REQUIRED ACTIONS —
a) List every taxonomic name of an organism or group of organisms that appears in the passage on RPW8.2 and powdery mildew resistance.
b) Answer these questions from the passage on RPW8.2 and powdery mildew resistance:
(i) How many plant species do powdery mildew fungi cause diseases on?
(ii) To which membrane is RPW8.2 specifically targeted?
(iii) What does the S138A mutation do to RPW8.2?
c) Continue the passage on RPW8.2 and powdery mildew resistance from its last sentence.

SOURCE PASSAGE —

+--

Ascomycete powdery mildew (PM) fungi belonging to the order of Erysiphales cause diseases on more than 10,000 plant species including economically important staple food crops and numerous horticultural plants. The Arabidopsis protein RPW8.2 confers broad-spectrum resistance against all infectious powdery mildew pathogens. RPW8.2 is unique among characterized plant R proteins in that it activates broad-spectrum resistance to PM fungi, and the protein is specifically targeted to the extra-haustorium membrane (EHM). However, how RPW8.2 is regulated to exert haustorium-targeted defenses remains poorly characterized.

To understand how RPW8.2 is regulated, I first performed a thorough site-specific mutagenesis of potential serine or threonine residues in RPW8.2 and identified two residues, threonine at 64 and serine at 138 to be critical for RPW8.2’s function. While the T64A mutation makes RPW8.2 auto-active, the S138A mutation abolishes RPW8.2’s ability to activate cell death and defense, with S138A being dominant over T64A. This suggests that RPW8.2 is negatively and positively regulated by (de)phosphorylation at T64 and S138, respectively. One candidate phosphatase and two kinases were genetically and biochemically tested for a potential role in (de)phosphorylation of RPW8.2.

+--

DATA FOR ANALYSIS —
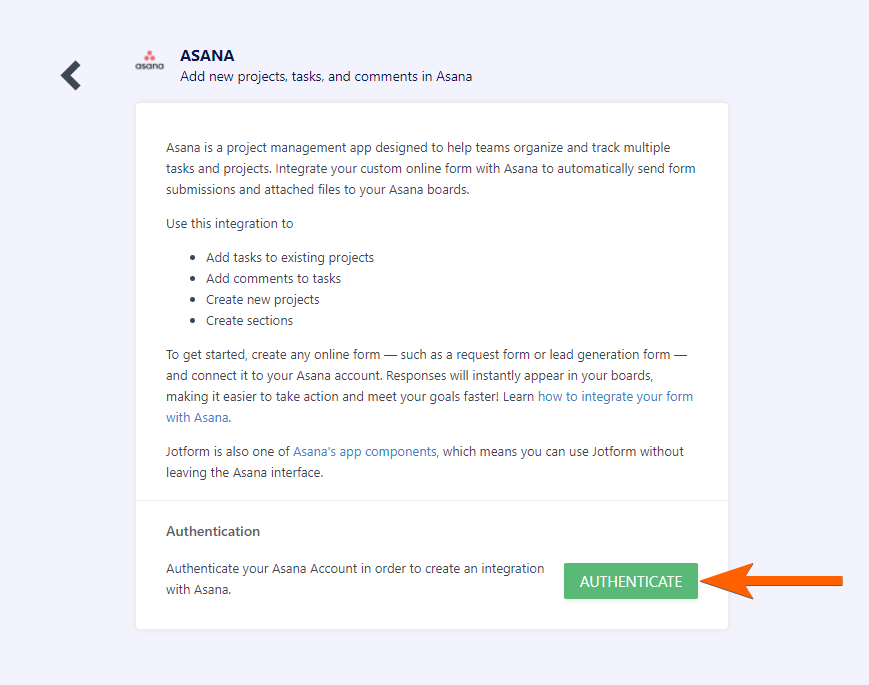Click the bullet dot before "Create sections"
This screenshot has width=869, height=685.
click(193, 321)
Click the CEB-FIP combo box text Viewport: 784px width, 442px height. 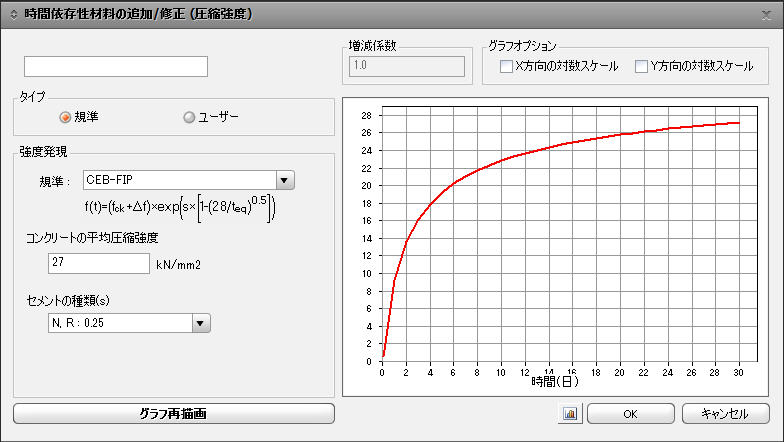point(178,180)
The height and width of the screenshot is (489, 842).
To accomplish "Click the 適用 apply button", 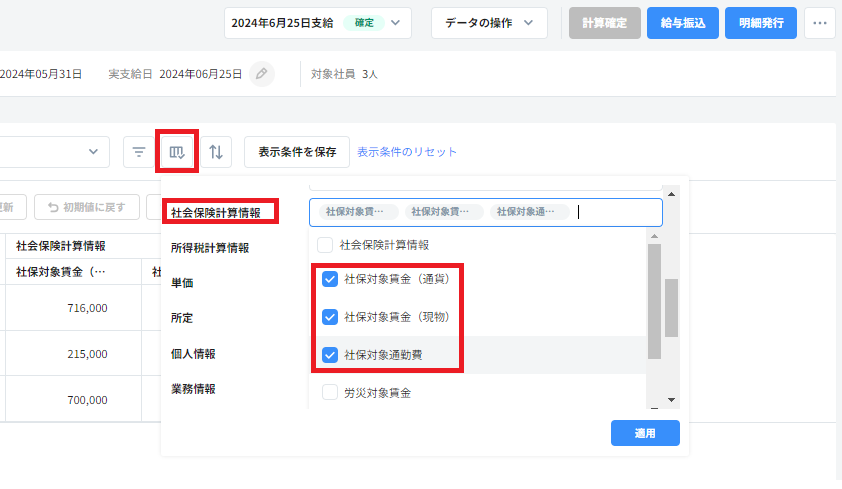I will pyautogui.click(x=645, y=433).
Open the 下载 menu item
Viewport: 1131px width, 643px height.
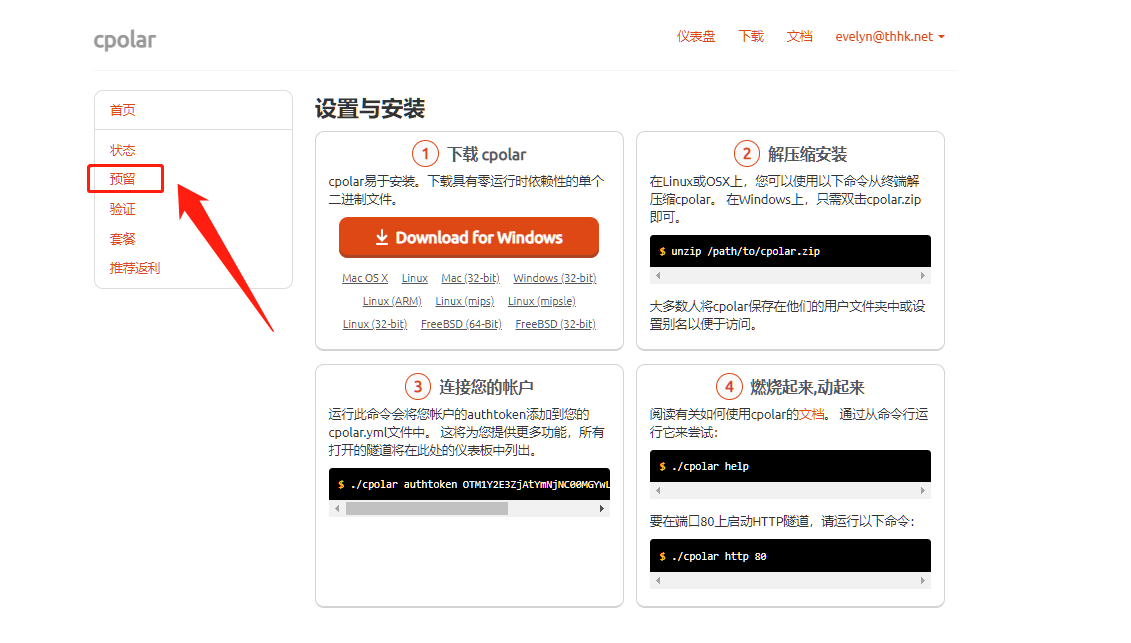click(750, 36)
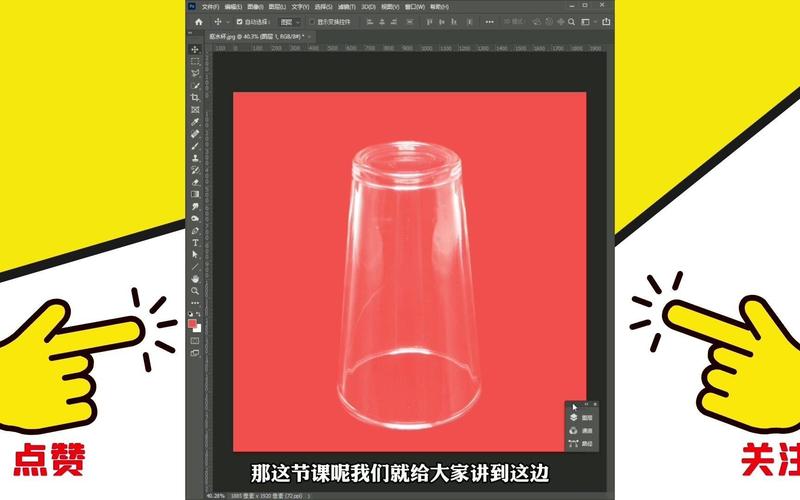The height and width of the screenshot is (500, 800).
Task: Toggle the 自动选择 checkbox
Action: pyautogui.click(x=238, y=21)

+--

ANSWER SECTION —
a) Ascomycete, Erysiphales, Arabidopsis

b)
(i) More than 10,000 plant species.
(ii) The extra-haustorium membrane (EHM).
(iii) It abolishes RPW8.2's ability to activate cell death and defense.

c)
I also investigated how an RPW8.2-interacting protein 14-3-3λ regulates RPW8.2’s function. To this end, I developed a novel, divalent 14-3-3-sequestering protein named RYC to circumvent likely functional redundancy among different 14-3-3 isoforms. Our results demonstrate that RYC can effectively sequester multiple 14-3-3 isoforms from plants and human. When expressed in guard cells of Arabidopsis, RYC sequestered 14-3-3s away from H+-ATPases, thereby inducing stomatal closure, which in turn increased drought tolerance of transgenic Arabidopsis. When expressed in powdery-mildew-invaded cells, RYC abrogated RPW8.2-mediared resistance to powdery mildew, yet did not grossly affect its EHM-specific localization, suggesting that the C-terminus of RPW8.2 may exert a self-inhibition function which can be relieved when 14-3-3λ binds to the C-terminus during fungal infection. Taken together, our results lead to a better understanding of the molecular mechanisms regulating RPW8.2.